- Task description -
The answer is to be the lines below that lie between the line holding "Task: Close the listener Properties dialog" and the line holding "Select the середній size tab", inclusive, transcribed exactly and free of pictures.

- Given entries -
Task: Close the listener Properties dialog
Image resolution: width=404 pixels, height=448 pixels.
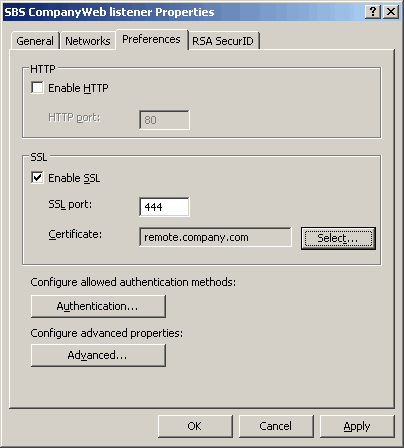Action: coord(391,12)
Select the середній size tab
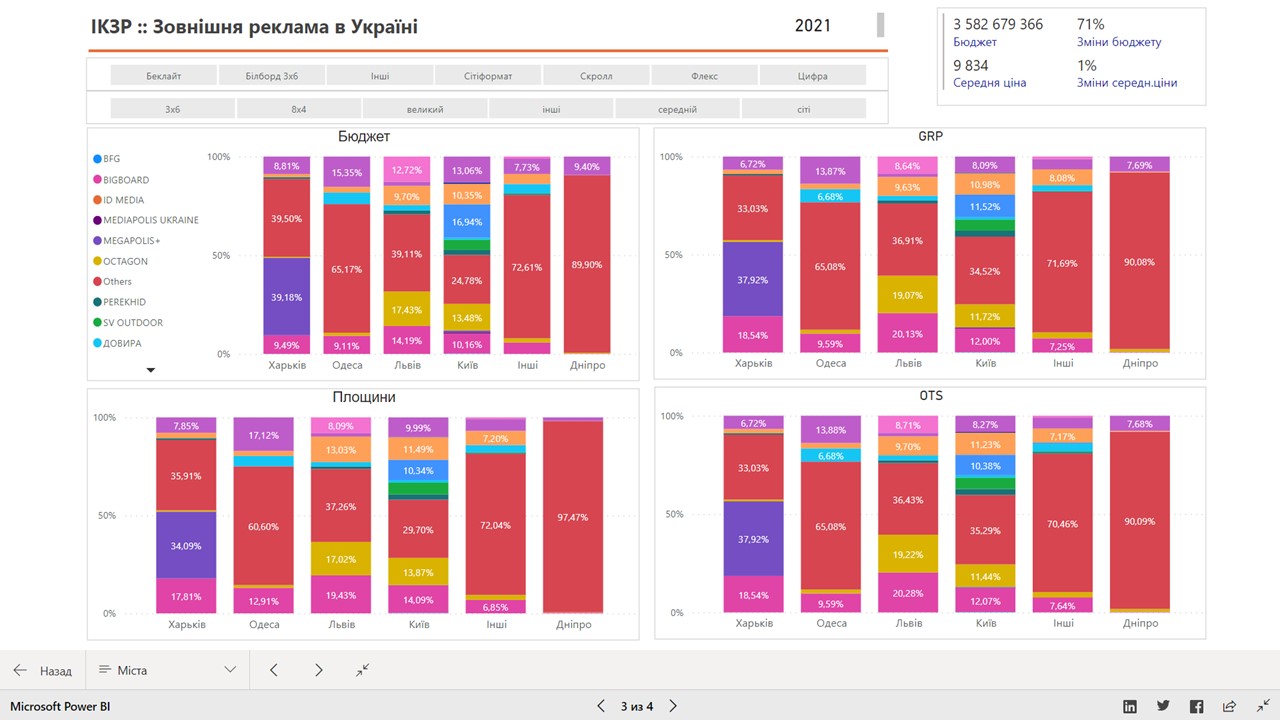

--

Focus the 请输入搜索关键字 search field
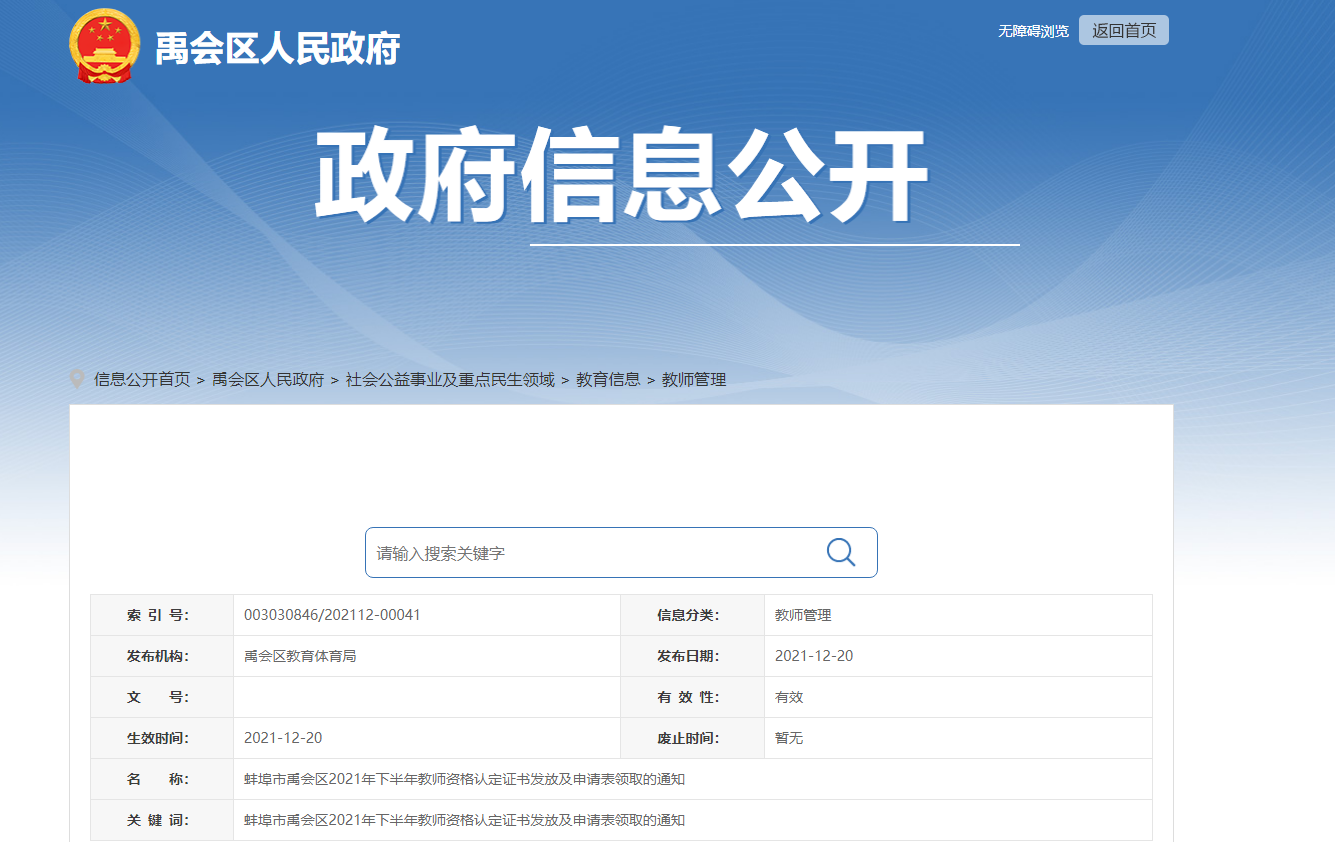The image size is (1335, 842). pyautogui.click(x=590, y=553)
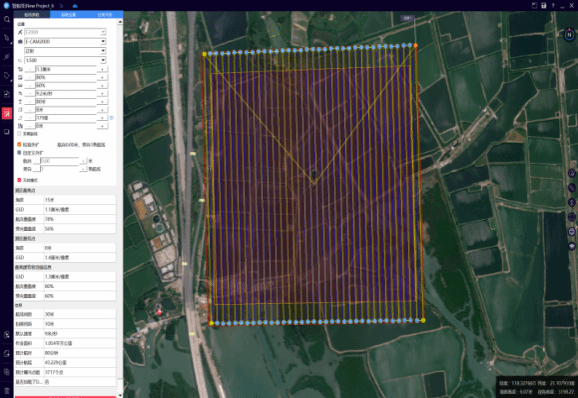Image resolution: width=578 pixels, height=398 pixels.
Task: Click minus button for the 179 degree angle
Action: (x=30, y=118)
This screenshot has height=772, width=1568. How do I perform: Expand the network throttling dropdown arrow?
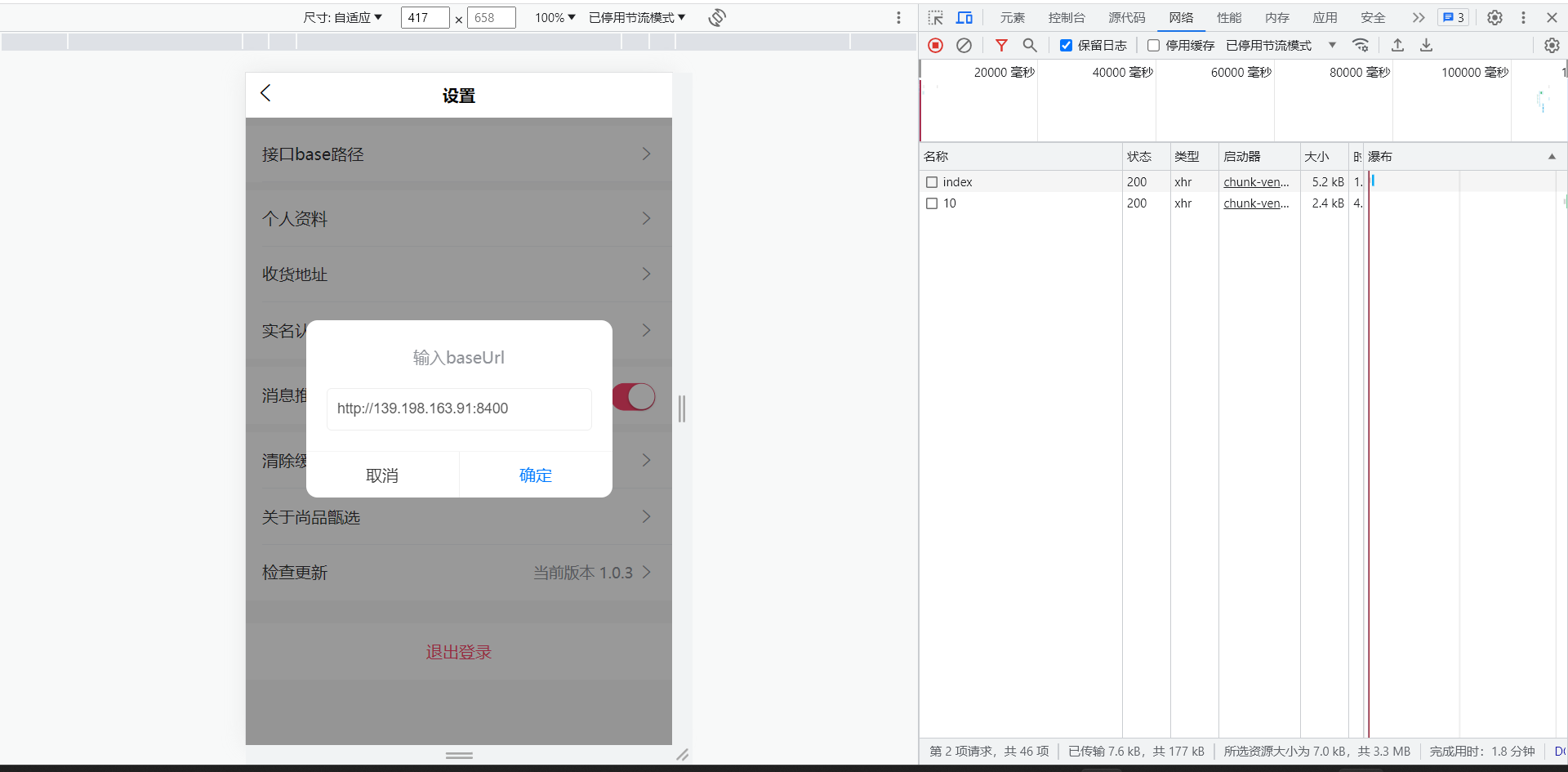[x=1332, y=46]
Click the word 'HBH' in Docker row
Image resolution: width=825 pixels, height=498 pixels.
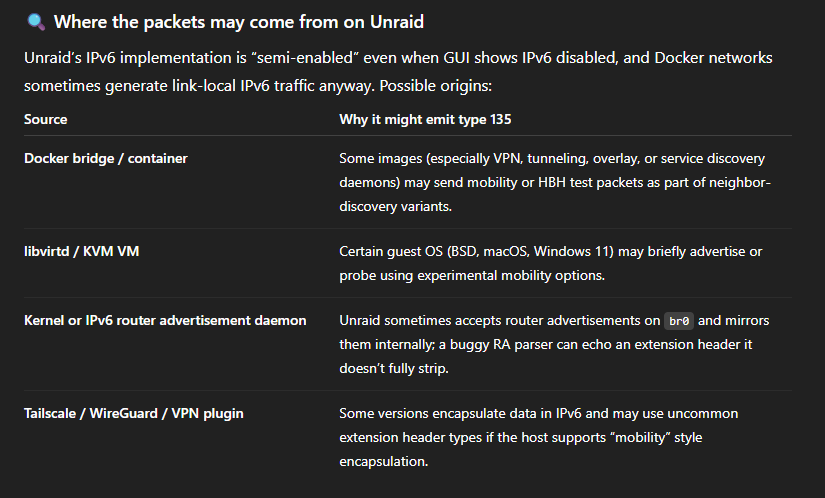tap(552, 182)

...

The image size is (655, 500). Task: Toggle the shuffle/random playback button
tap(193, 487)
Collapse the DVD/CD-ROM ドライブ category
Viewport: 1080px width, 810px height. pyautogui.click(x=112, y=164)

- Output -
Task: Close the listener Properties dialog
Image resolution: width=404 pixels, height=448 pixels.
Action: coord(391,12)
Select the середній size tab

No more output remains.